DIRECTION 1 -
How would you render this sentence from the article on the Russian oil price cap in Spanish: "A renewed nuclear deal between the West and Iran would provide Russia with another opportunity to export oil to Europe through another sanctions backdoor."
DIRECTION 2 -
Can you turn the paragraph of the Russian oil price cap article that begins "Members of the G7" into a short bulleted list that keeps its main facts?
DIRECTION 3 -
Could you write the next part of the article on the Russian oil price cap, picking up after its final sentence?

EXCERPTED TEXT -
>>>

Russian Oil Price Cap Unlikely to be Effective, According to US Officials

 

Background:

Members of the G7 – which includes Canada, France, Germany, Italy, Japan, the United Kingdom and the United States – and the European Union agreed on capping the price cap of Russian oil imports at a fixed low price back in September, with the cap set to take effect on December 5. Moscow has stated it will refuse to sell oil to countries that have agreed on the price cap and – according to comments made by US officials to Reuters – they likely have access to enough tanker ships by leveraging vessels from countries like China and India, which are not participating in the price cap despite pressure from the G7 and EU to join.

Approximately 80-90% of Russian oil will continue to flow out of Russia and to non-price cap countries, which renders the price cap moot when one considers that the decrease in Russian exports to the global market will result in rising oil prices. These rising pieces will further aid Moscow in circumventing the price cap. Russia has already been circumventing sanctions on its oil industry by blending its oil and petroleum productions with that of other countries and selling it as what is known to oil traders as a “Latvian Blend”  on the market as oil or petroleum that are not officially of Russian origin.

A renewed nuclear deal between the West and Iran would provide Russia with another opportunity to export oil to Europe through another sanctions backdoor. While the limitations of the price cap are apparent in the short-term, however, the cost of longer voyages for oil tankers, coupled with Russia’s aging tanker fleet and a lack of quality maritime insurance, could force Russia to eventually sell to Europe within the price cap.

Impact:

While the G7’s oil price cap may eventually have some marginal impact on Russia’s oil industry in the long-term, the agreement is unlikely to be effective and may even end up benefiting Russia through its disruption of global oil markets that result in price increases. In addition, any positive effects of the price cap would naturally require Russia to submit to the G7’s demands and sell their oil to Europe and the US. The chances of Moscow reversing course and engaging in rapprochement with the West are extremely low, and the Kremlin is only going to resume exports to price cap countries if the policy is dropped or Russia no longer has the means to export oil to non-price cap countries.

The price cap’s implementation in December –  which with further complicate oil transport and result in an increased regulatory burden for oil shipping companies, importers , and refiners – coupled with the OPEC+ production cuts that will begin taking effect in November will almost certainly result in high oil prices as a possible recession threatens the global economy.

<<<

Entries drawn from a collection

>>>

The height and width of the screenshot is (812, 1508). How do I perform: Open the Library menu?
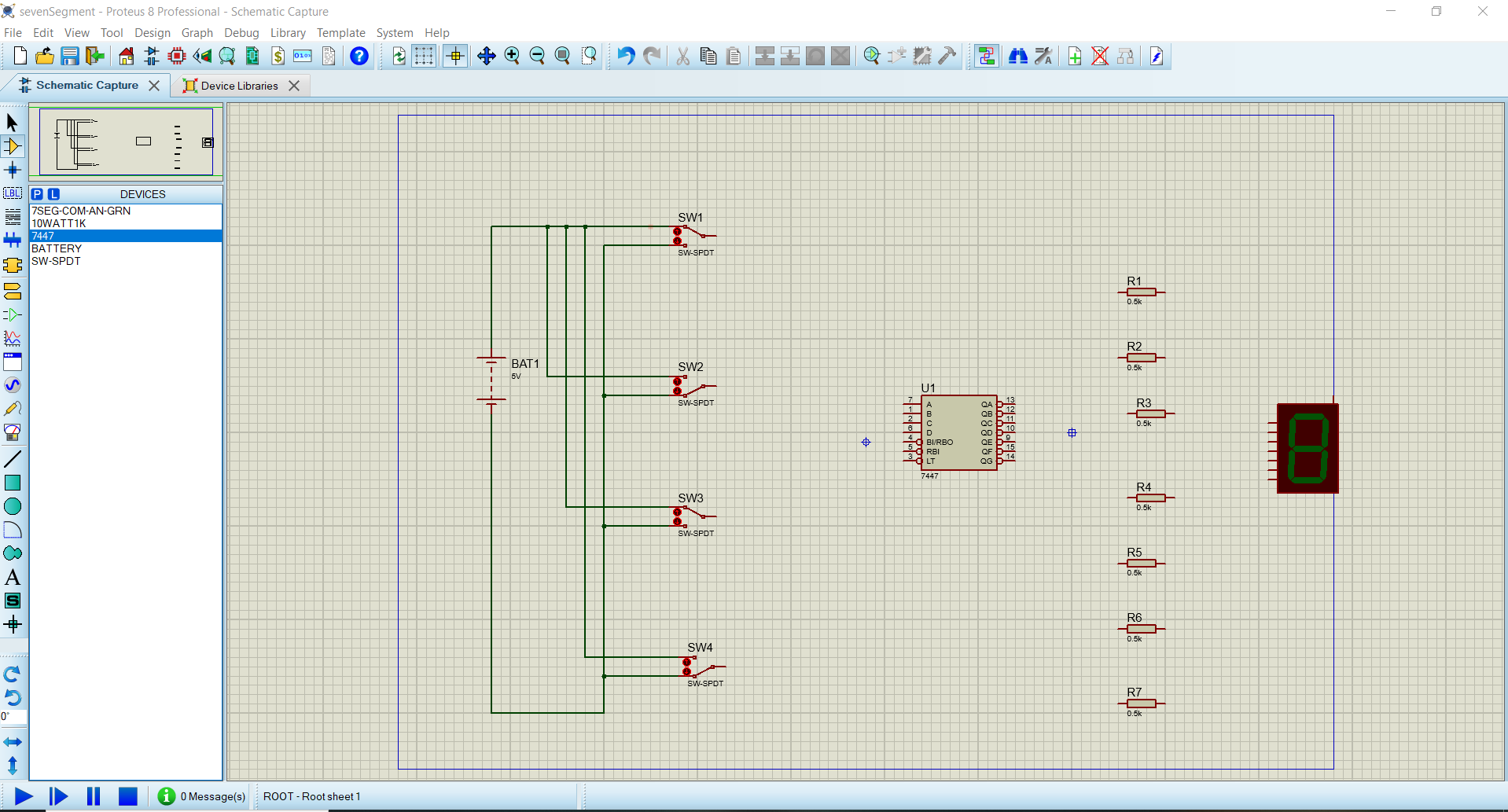pyautogui.click(x=288, y=33)
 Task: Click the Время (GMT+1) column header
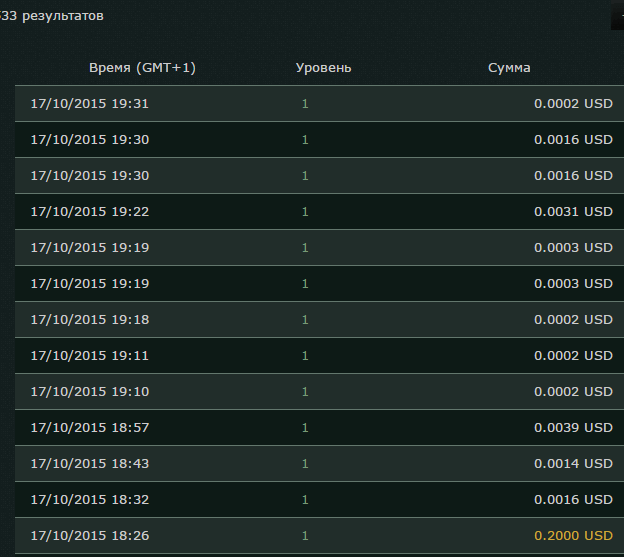pos(142,68)
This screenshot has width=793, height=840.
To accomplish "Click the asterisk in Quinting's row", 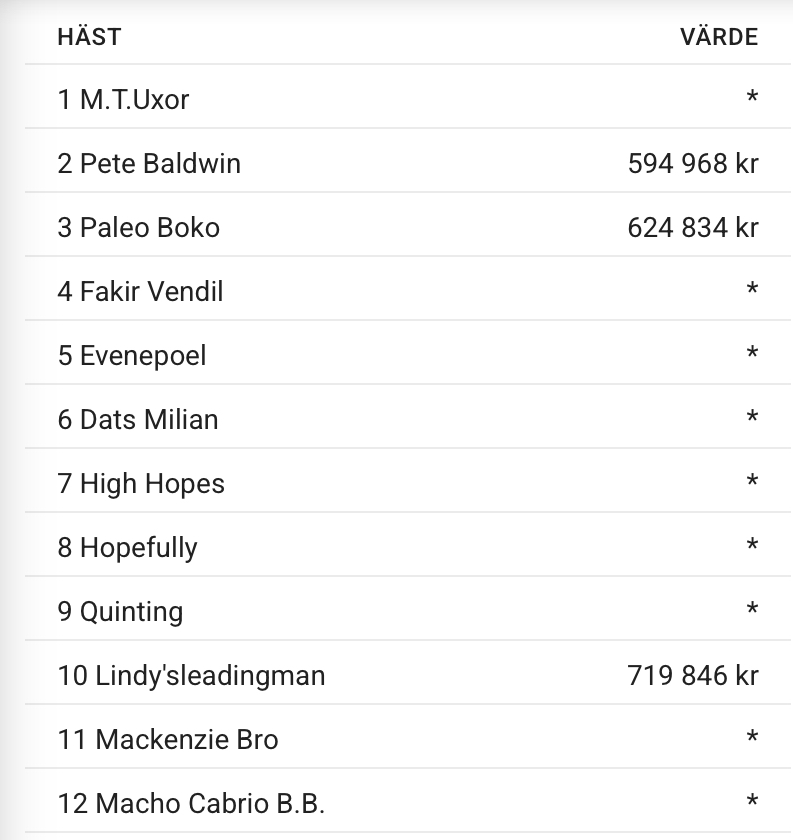I will coord(752,611).
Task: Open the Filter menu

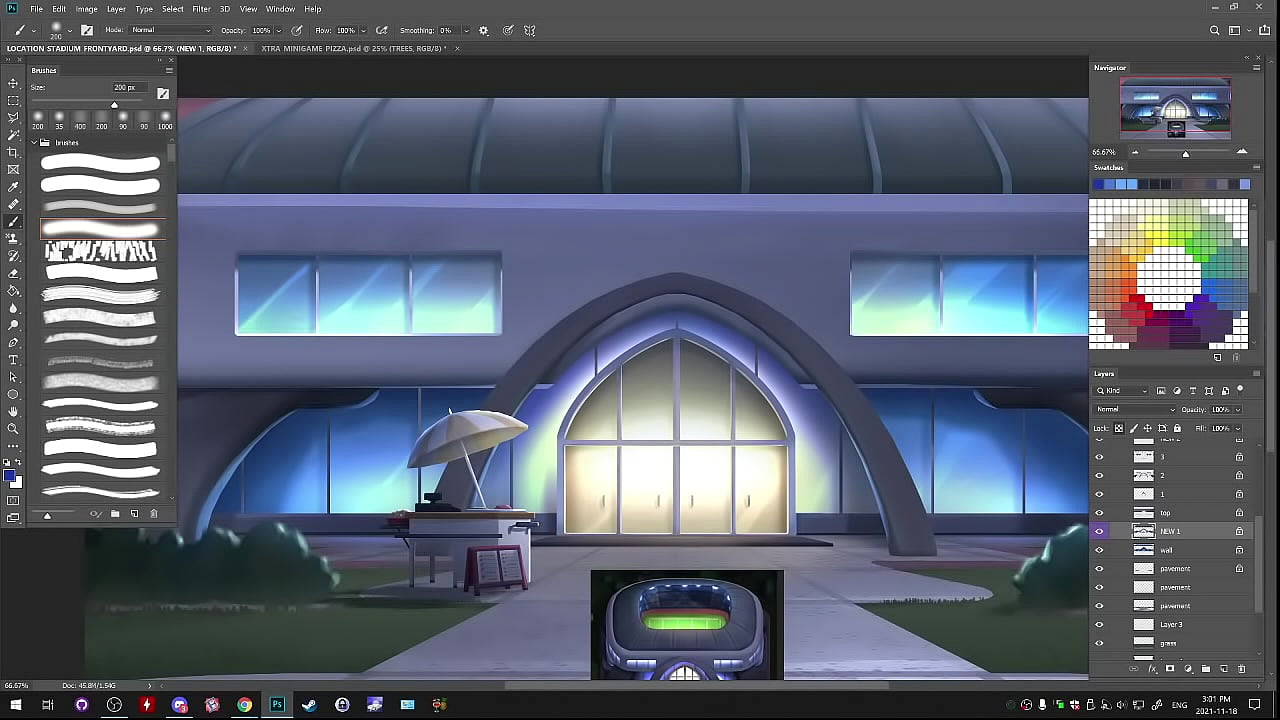Action: 201,9
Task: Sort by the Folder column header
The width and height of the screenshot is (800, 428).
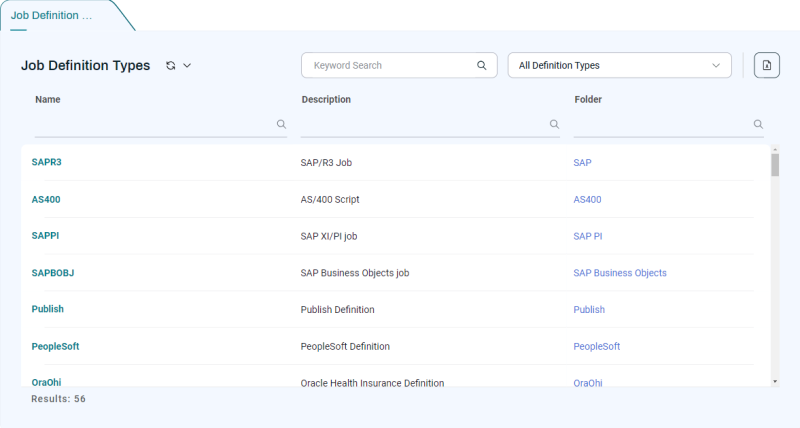Action: pos(588,100)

<<<

ANSWER 1 -
Un acuerdo nuclear renovado entre Occidente e Irán brindaría a Rusia otra oportunidad de exportar petróleo a Europa a través de otra puerta trasera de las sanciones.

ANSWER 2 -
- The G7 (Canada, France, Germany, Italy, Japan, the United Kingdom and the United States) and the European Union agreed in September to cap Russian oil at a fixed low price.
- The cap takes effect on December 5.
- Moscow has said it will refuse to sell oil to countries that agreed to the cap.
- US officials told Reuters that Russia likely has access to enough tankers by using vessels from countries such as China and India.
- China and India are not participating in the cap despite pressure from the G7 and EU to join.

ANSWER 3 -
Mitigation:

Maritime insurers that provide coverage for vessels shipping petroleum productions, oil importers, and refiners should prepare for the increased regulatory requirements, as they will be required to demonstrate any oil or petroleum products they are carrying adhere to the price cap. These companies should ensure they have conducted proper third-party due diligence on suppliers – especially those from countries that are not observing the Russian price cap – to ensure they do not run afoul of the price cap or other sanctions on Moscow.

Companies and organizations should prepare for higher fuel costs as a result of the price cap’s disruption of global oil markets, which could result in an increase in shipping charges and prompt further supply chain disruptions.

In addition, those that maintain vehicle fleets or store fuel at company facilities should prepare to mitigate and respond to organized fuel theft rings, which have begun to spring up across the United States and will almost certainly  increase if the economy slides into a recession while fuel costs remain high. Organizations that may be targets of these criminal outfits should ensure that they have the ability to identify potential threat actors before they are able to strike and are aware of the various technologies that is used to pull off these heists.

In addition, in the event they do become a victim, companies should also ensure they have third-party intelligence capabilities in place that are able to assist them with potentially identifying the perpetrators and preventing future incidents.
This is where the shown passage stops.